The DNAgedcom site was created to provide tools for adoptees using DNA to search for biological family but it is also very useful for those of us working on our family’s genealogy. Down with those brick walls!

 

Richard Weiss of DNAadoption.com did a very informative talk for our local genealogy group recently and as always, I learned a few things. Click here for that presentation which I uploaded to slides.com for him. In the next few weeks there will be a voice over version on DNAgedcom; I will add that link at the bottom of this article when it is ready.

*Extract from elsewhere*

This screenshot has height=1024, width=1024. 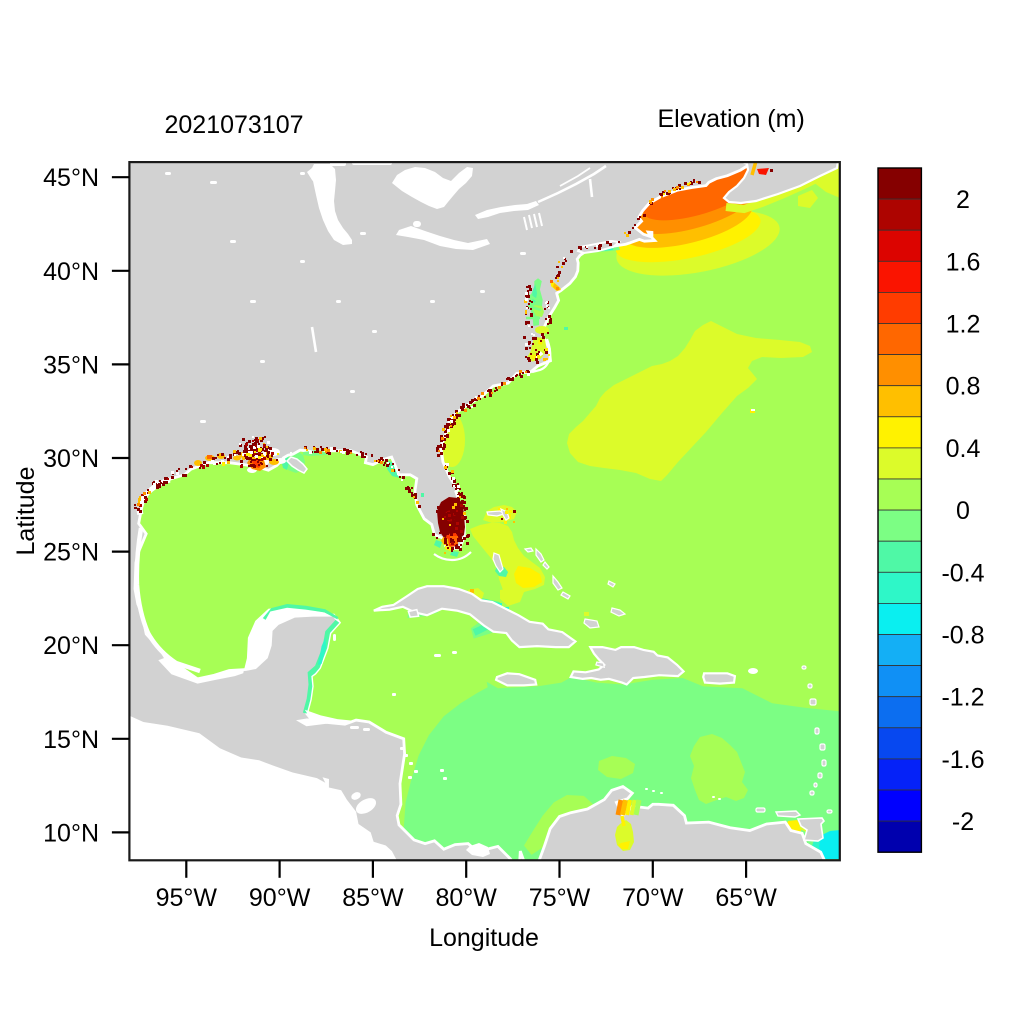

There are two terrific free web sites created by volunteers that have tools to use with your test results that are often confused with each other: GEDmatch and DNAgedcom:

 

  • GEDmatch is a place to upload your DNA results and GEDcoms and compare those to possible cousins and your family. Click here for my many posts on that wonderful site.
  • DNAgedcom; is a place to upload your match comparison results, not the DNA results, and work many tools on them. You can even upload your match results from GEDmatch!

The key to successful use of DNAgedcom is to get a paid membership for at least a month and download their client program, DNA Gedcom Client (DGC), to collect data from the sites where you tested.

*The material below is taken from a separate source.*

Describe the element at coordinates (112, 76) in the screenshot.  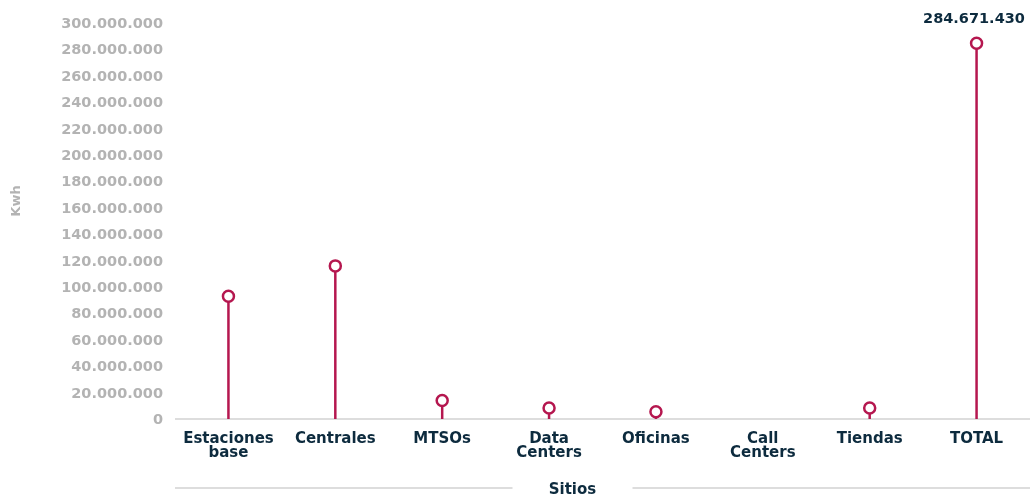
I see `y-tick-label: 260.000.000` at that location.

The feature that I have used the most as a genealogist is the collection of all the segments that every person I share with at 23andme.com shares with each other. Of course now that there is automated triangulation at 23andme, this is less important. Click for a good article at segmentology on that 23andme feature and also click here for this article of mine about the new 23andme experience which discusses it towards the end.

There are two main types of analyses you can do at DNAgedcom:

  1. Tree comparisons
  2. Segment data analysis

DGC can collect the tree data from Ancestry.com with ease. I use the fast version, 4th cousins only for most cases and then follow with Gworks for the analysis. If you are lucky, you may never need to look at segment data at all to solve your mystery.